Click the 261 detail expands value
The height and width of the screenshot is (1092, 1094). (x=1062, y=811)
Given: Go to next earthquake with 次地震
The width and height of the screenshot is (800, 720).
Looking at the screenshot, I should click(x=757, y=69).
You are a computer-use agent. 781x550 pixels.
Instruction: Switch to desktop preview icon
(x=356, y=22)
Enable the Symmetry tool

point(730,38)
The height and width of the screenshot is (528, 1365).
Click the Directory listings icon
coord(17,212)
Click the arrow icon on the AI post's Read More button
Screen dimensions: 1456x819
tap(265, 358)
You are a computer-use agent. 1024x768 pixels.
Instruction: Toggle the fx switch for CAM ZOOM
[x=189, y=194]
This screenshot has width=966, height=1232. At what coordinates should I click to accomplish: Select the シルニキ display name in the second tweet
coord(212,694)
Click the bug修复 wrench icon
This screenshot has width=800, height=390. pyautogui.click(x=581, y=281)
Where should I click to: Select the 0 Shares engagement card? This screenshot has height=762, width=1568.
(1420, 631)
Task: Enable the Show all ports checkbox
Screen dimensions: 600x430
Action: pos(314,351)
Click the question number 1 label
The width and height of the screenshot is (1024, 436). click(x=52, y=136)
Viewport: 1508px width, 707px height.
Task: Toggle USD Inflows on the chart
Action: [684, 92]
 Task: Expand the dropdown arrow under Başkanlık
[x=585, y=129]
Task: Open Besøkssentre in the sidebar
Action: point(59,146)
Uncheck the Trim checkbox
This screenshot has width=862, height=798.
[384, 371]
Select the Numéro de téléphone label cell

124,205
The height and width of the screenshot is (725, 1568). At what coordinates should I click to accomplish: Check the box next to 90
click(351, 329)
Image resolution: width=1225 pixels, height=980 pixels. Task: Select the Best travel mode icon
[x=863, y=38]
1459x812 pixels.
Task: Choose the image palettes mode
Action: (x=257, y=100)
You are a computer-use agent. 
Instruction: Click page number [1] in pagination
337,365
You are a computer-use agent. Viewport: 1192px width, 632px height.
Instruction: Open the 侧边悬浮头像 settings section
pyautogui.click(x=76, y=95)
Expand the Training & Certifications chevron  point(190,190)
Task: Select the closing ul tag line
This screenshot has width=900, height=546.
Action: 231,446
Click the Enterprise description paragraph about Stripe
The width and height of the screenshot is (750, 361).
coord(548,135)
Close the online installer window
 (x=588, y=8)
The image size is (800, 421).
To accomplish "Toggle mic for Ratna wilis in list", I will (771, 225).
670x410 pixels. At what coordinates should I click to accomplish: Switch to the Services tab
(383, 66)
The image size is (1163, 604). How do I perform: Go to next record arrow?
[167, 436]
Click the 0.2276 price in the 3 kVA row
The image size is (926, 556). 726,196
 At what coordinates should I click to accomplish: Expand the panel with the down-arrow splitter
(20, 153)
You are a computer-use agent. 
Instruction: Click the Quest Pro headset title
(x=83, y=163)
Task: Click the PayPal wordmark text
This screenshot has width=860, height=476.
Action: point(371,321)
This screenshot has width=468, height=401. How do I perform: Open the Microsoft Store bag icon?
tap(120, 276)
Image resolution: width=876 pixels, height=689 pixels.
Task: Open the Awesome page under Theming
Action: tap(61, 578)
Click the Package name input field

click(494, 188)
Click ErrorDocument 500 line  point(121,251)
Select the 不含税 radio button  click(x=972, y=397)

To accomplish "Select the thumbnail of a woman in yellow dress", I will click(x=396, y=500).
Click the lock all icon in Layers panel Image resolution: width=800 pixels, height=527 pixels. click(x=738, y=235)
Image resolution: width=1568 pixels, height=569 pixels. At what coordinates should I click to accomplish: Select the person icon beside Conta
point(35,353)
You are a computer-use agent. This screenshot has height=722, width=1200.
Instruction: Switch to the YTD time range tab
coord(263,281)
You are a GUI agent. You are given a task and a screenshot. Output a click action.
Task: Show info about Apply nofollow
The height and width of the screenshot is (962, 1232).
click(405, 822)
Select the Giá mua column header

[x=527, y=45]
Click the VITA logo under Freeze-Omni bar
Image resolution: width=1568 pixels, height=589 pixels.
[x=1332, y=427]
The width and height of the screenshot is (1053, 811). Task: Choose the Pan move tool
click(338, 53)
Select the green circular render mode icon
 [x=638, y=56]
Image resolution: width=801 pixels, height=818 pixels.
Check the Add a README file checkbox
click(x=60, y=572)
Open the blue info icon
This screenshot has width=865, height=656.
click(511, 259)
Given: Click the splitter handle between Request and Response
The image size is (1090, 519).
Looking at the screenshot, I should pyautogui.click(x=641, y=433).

[DESCRIPTION OF THE TASK]
Look over the material above and report each line holding "button".

[YOUR RESPONSE]
Click the arrow icon on the AI post's Read More button
Select the 不含税 radio button  click(x=972, y=397)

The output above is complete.